■ Extracted data:
+++++

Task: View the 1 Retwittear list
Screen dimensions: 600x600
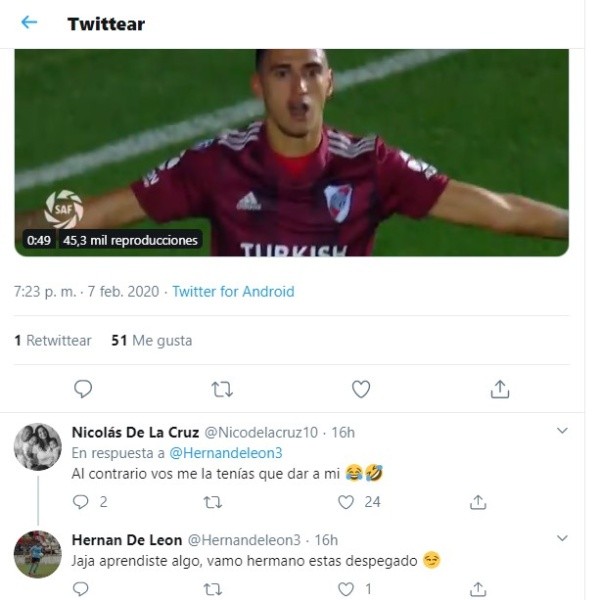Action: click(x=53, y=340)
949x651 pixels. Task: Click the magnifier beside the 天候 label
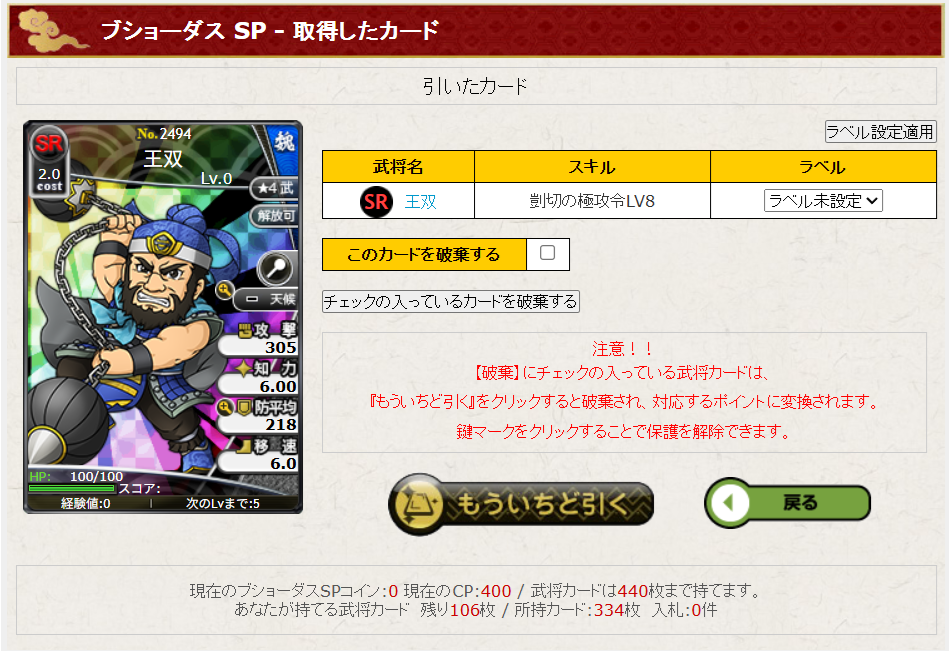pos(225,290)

+++++

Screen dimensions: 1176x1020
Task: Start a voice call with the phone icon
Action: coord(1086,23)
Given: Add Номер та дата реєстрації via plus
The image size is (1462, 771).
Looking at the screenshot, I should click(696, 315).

+++++

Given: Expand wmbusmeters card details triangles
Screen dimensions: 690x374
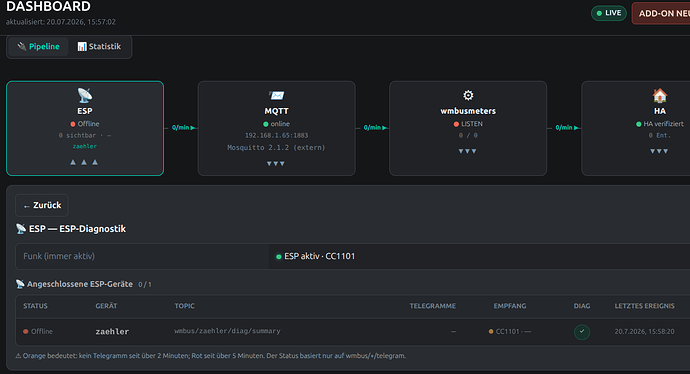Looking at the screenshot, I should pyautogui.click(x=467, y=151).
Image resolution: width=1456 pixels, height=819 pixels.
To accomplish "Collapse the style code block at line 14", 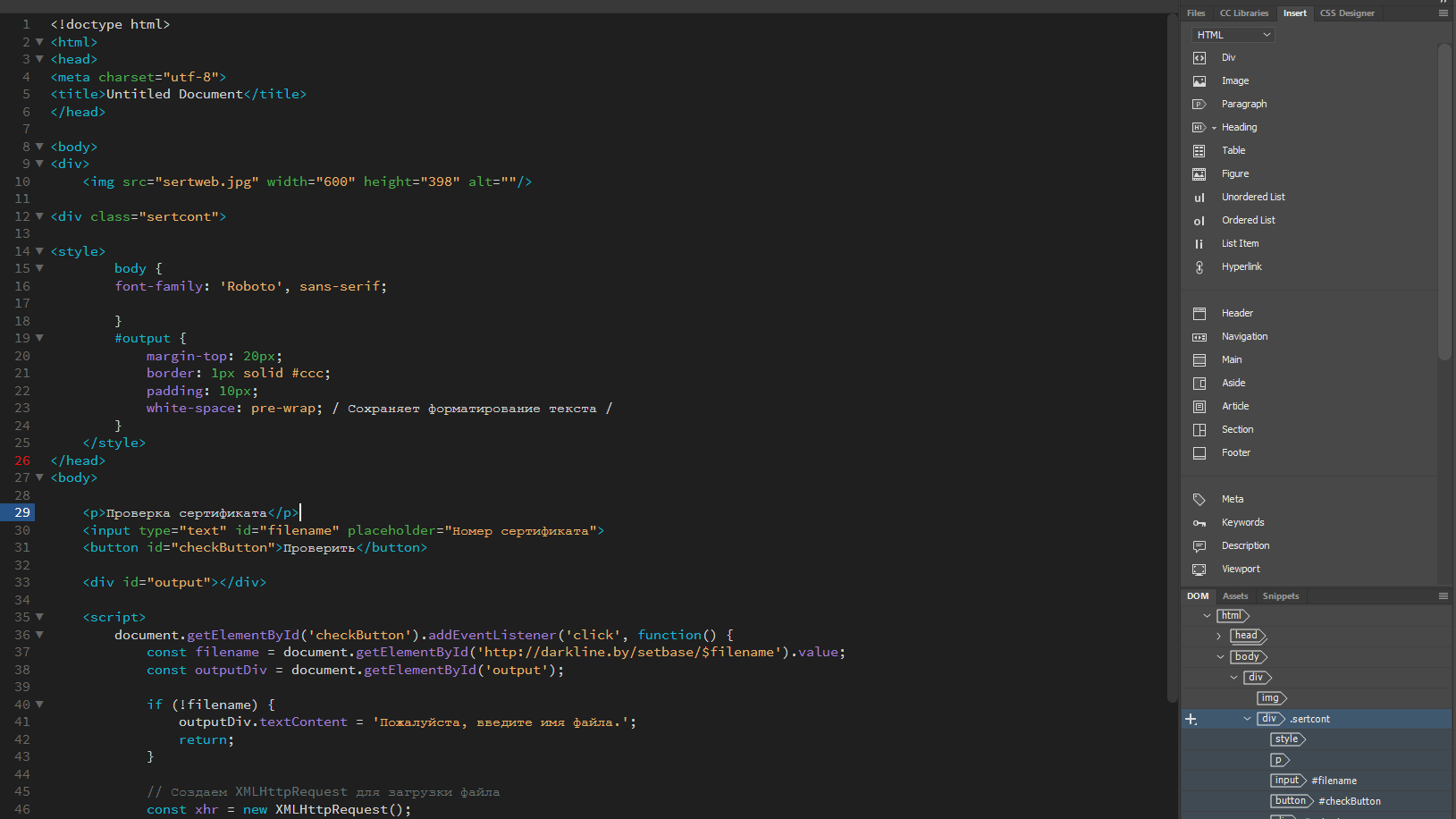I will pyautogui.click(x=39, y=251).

+++++

■ Description of the task: Check every line above for the string "Given" and copy those that have it.

■ Answer for this exercise:
Given: Add Номер та дата реєстрації via plus
Given: Expand wmbusmeters card details triangles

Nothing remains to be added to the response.